Diese meist 6 – 10jährigen Kinder wurden in den Eisengruben, wie in der Grube Silberhardt in Windeck-Öttershagen überall da eingesetzt, wo es zu eng und zu niedrig wurde für erwachsene Männer, also nicht nur an den Heinzen, sondern auch als Hauer beim Steine- und Erzhauen. Im Mittelalter und zum Teil bis ins 19. Jahrhundert war es selbstverständlich, dass Kinder ab 6 Jahren überall zur Arbeit eingesetzt wurden.
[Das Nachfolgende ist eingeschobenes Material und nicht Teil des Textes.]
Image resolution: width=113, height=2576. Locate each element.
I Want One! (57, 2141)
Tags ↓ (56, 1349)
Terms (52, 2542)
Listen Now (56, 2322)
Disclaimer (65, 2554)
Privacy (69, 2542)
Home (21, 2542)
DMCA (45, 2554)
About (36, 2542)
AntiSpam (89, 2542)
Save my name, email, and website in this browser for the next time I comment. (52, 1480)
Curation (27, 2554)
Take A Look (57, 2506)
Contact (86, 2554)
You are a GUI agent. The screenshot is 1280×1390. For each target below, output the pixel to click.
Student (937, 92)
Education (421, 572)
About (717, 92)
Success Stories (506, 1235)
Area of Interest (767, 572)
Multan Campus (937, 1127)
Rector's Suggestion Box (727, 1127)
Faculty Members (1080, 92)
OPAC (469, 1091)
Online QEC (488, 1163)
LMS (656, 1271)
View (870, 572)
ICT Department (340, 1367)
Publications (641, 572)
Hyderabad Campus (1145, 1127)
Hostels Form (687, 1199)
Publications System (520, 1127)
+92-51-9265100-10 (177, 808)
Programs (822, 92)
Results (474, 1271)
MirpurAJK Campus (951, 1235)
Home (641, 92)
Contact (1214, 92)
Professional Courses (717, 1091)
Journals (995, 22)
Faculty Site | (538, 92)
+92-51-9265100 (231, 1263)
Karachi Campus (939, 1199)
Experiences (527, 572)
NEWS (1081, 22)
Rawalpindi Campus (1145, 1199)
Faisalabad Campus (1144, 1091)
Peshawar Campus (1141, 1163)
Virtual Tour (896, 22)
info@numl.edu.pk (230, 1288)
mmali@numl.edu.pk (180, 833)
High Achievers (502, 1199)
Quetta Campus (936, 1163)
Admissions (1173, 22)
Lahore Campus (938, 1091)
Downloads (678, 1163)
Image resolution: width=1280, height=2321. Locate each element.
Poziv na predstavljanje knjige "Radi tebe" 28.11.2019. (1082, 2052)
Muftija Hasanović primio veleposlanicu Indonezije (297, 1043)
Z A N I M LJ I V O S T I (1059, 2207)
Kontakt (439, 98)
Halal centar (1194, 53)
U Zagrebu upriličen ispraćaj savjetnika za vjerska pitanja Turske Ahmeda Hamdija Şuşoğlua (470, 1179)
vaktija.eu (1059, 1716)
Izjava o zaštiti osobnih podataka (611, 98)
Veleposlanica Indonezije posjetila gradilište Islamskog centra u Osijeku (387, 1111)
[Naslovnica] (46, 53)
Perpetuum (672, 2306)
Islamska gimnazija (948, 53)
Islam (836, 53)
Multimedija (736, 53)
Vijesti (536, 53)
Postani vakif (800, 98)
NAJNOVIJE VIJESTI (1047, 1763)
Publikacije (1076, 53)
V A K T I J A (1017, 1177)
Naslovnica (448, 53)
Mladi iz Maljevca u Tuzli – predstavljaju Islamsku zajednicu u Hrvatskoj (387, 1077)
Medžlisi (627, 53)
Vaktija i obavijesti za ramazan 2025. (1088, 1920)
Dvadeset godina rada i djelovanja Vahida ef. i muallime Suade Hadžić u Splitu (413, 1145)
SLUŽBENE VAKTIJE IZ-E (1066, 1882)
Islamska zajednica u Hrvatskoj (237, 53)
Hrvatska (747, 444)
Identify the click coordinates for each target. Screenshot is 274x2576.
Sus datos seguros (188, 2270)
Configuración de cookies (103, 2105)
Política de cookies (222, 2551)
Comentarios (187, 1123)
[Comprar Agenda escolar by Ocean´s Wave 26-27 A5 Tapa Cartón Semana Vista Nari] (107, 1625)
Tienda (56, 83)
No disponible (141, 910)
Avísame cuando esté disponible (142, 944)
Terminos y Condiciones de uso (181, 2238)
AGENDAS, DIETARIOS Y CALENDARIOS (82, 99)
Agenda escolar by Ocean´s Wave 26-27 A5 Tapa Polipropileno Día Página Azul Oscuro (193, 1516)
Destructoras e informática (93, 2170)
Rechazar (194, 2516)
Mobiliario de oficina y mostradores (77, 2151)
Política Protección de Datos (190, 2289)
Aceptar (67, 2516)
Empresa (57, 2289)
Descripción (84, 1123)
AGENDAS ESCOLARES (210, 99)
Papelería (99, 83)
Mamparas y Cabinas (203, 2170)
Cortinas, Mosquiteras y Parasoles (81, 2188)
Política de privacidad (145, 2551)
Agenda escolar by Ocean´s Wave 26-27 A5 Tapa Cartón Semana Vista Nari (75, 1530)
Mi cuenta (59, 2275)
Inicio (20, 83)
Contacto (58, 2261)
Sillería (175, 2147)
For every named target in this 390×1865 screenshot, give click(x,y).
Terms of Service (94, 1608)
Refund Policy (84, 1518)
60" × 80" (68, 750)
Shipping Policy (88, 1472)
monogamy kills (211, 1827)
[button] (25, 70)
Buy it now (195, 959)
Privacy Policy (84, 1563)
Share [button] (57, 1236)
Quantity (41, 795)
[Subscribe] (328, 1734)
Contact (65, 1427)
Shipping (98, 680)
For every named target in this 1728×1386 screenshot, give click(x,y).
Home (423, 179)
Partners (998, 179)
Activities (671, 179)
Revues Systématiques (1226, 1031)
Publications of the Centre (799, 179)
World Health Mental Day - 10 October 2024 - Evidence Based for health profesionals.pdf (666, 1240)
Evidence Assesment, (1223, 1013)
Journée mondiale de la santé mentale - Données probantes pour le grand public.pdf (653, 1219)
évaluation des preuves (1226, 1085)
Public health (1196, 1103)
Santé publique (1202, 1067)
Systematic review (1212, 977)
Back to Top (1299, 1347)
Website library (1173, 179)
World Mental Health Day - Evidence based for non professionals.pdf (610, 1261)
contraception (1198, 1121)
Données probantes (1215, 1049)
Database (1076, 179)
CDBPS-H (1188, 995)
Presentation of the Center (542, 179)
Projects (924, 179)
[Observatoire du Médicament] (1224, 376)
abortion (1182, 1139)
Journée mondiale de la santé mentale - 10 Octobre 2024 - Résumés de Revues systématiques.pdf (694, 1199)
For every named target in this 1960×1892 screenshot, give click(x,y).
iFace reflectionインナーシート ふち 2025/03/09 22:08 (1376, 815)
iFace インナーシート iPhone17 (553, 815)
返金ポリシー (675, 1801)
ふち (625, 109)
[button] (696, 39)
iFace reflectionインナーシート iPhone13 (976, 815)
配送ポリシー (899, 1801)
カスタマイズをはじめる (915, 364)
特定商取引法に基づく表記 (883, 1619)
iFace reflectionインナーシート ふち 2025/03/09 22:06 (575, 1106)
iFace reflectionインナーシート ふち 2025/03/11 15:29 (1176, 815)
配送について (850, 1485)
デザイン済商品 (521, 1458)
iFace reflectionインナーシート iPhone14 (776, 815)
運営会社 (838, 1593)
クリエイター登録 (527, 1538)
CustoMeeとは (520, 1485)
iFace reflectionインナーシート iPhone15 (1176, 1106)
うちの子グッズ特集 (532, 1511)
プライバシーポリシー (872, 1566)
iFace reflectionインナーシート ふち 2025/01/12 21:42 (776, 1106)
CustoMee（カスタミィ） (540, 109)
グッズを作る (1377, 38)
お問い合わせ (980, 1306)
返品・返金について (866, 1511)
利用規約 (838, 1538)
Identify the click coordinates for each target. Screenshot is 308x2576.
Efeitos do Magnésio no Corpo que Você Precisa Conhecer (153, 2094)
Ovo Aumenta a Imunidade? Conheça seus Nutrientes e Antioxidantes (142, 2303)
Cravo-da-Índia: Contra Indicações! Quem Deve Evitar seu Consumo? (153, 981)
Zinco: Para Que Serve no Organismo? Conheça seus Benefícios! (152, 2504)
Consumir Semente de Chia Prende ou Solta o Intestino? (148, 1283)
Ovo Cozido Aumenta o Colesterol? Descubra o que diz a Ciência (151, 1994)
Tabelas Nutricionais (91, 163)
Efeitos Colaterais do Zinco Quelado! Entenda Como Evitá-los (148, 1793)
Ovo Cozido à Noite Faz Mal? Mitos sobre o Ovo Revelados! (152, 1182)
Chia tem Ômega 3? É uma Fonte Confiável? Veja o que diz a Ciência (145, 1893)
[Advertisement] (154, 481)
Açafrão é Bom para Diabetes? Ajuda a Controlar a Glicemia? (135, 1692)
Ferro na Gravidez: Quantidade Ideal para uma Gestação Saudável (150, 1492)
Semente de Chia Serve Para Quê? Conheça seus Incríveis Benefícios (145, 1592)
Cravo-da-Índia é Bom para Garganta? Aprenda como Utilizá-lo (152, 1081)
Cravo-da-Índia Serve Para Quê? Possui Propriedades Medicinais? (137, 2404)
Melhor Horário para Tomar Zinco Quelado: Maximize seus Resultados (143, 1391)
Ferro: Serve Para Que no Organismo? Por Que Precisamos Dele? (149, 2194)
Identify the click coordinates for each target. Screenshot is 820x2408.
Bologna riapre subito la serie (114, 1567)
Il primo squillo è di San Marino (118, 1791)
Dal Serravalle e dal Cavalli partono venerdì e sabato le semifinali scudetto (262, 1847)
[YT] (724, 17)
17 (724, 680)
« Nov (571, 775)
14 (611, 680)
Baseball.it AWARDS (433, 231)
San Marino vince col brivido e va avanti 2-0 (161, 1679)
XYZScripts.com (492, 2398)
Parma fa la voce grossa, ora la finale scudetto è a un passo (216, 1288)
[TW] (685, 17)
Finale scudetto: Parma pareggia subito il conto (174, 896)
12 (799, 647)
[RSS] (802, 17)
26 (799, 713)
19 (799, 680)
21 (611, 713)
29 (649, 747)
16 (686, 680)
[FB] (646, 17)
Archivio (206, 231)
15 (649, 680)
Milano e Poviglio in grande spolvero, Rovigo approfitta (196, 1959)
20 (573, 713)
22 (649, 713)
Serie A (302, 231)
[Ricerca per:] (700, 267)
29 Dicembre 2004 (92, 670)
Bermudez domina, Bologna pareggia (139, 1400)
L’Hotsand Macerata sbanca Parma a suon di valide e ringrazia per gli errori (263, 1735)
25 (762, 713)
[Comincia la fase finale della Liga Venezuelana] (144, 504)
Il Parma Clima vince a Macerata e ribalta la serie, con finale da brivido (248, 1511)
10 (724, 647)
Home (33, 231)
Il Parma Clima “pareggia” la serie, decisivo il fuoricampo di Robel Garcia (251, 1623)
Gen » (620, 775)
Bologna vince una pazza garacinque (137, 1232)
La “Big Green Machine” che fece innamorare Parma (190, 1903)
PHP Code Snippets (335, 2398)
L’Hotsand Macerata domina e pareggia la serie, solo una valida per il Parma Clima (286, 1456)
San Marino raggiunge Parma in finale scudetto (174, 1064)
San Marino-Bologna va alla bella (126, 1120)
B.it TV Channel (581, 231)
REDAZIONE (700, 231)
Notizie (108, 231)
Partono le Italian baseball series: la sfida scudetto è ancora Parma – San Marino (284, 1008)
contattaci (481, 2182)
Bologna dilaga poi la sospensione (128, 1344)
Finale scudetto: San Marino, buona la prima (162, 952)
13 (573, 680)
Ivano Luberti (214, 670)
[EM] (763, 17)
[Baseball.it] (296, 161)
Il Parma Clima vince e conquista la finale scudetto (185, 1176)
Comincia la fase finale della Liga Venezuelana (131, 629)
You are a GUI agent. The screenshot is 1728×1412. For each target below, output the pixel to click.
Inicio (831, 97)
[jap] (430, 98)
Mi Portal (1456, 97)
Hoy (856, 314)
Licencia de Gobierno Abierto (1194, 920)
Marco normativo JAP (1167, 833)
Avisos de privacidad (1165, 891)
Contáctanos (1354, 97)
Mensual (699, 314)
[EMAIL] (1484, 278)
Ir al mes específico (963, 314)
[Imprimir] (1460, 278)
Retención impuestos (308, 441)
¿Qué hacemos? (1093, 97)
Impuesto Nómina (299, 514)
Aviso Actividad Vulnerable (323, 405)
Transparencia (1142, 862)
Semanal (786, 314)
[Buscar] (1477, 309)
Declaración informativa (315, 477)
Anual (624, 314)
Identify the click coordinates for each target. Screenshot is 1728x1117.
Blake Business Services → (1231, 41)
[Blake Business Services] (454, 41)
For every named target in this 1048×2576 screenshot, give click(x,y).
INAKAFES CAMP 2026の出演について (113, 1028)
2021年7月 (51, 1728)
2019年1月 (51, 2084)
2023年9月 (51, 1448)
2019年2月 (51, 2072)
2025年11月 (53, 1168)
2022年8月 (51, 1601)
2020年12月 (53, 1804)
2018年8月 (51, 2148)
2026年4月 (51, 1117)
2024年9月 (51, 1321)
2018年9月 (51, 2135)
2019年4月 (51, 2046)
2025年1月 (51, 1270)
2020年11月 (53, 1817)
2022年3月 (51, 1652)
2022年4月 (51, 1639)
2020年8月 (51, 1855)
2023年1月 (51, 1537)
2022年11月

In der Landwirtschaft sowieso und hier in Windeck auch in den vielen Steinbrüchen und eben in den Erzgruben Silberhardt, Eisenberg, Prosa, Zwischenfeld und Jucht. Es wurden zwar in der Zeit des Mittelalters pro Familie meist 10 – 12 Kinder geboren, aber davon starb im Durchschnitt die Hälfte schon im Kindesalter an Krankheiten oder auch an Unfällen bei der schweren und gefährlichen Arbeit, die sie leisten mussten.

Wenn eine Familie aber tatsächlich mehr als vier bis fünf Kinder über das 6. Lebensjahr hinaus großziehen musste, dann konnte sie diese nach dem 10. Lebensjahr, wenn die Pubertät begann und der Appetit stieg, oft nicht mehr ausreichend ernähren. Und meist wurden diese größeren Kinder dann auch noch aus den Erzgruben entlassen, weil sie dafür nicht mehr klein genug waren. So blieb den Eltern oft nichts anderes übrig, als sie entweder als Knechte und Mägde an Großbauern oder als Haus- und Haushaltshilfen nach Köln in die Patrizierhäuser zu verkaufen. Und dort mussten sie meist nachts arbeiten und tagsüber in dunklen Kellerschlupfwinkeln verswinden, weil man der Öffentlichkeit diese unansehnlichen kleinen Sklaven nicht zeigen mochte. Und man nannte dort die Zipfelmützenkinder dann nicht mehr die Heinzelmännchen von Windeck sondern die Heinzelmännchen von Köln.